Question

Integrate f(x,y,z)=x over the region in the first octant (x>0, y>0, z>0) above z=y^2 and below z=8-2x^2-y^2

Answer 1

$\begin{cases}z=y^2\\z=8-2x^2-y^2\end{cases}\implies y^2=8-2x^2-y^2\iff y^2+x^2=4$

which means the intersection of the parabolic cylinder $z=y^2$ and paraboloid $z=8-2x^2-y^2$ is a circle of radius 2 centered at the origin.
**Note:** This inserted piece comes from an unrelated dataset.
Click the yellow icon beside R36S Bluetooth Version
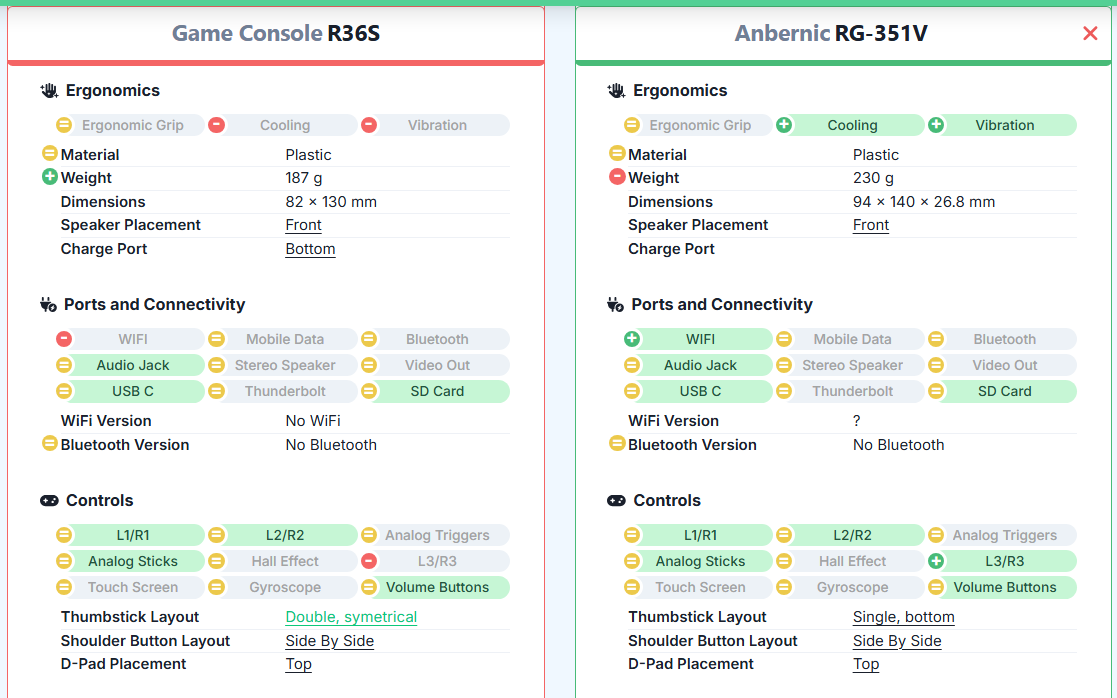Viewport: 1117px width, 698px height. (49, 443)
So the integral can be represented in Cartesian coordinates by

$\displaystyle\iiint_D x\,\mathrm dV=\int_{-2}^2\int_{-\sqrt{4-x^2}}^{\sqrt{4-x^2}}\int_{y^2}^{8-2x^2-y^2}x\,\mathrm dz\,\mathrm dy\,\mathrm dx$

where $D$ is the region between the two surfaces.

Converting to cylindrical coordinates will make this slightly easier to compute.
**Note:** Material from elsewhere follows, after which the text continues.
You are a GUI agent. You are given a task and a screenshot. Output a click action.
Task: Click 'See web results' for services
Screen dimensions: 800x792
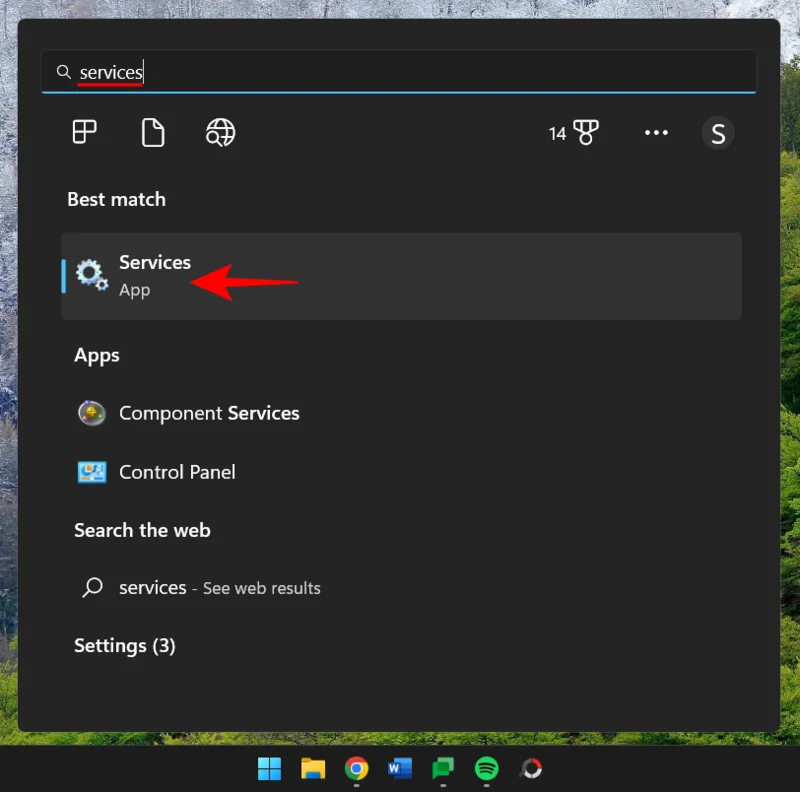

$\begin{cases}x(r,\theta,\zeta)=r\cos\theta\\y(r,\theta,\zeta)=r\sin\theta\\z(r,\theta,\zeta)=\zeta\end{cases}$
$\implies\dfrac{\partial(x,y,z)}{\partial(r,\theta,\zeta)}=\begin{vmatrix}x_r&x_\theta&x_\zeta\\y_r&y_\theta&y_\zeta\\z_r&z_\theta&z_\zeta\end{vmatrix}=\begin{vmatrix}\cos\theta&-r\sin\theta&0\\\sin t&r\cos t&0\\0&0&1\end{vmatrix}=r$

Letting $E$ denote the same region in cylindrical coordinates, you have

$\displaystyle\iiint_E r\cos\theta\left|\frac{\partial(x,y,z)}{\partial(r,\theta,\zeta)}\right|\,\mathrm dV=\int_0^{2\pi}\int_0^2\int_{r^2\sin^2\theta}^{8-r^2(1+\cos^2\theta)}r^2\cos\theta\,\mathrm d\zeta\,\mathrm dr\,\mathrm d\theta$

In either case the integral reduces to 0.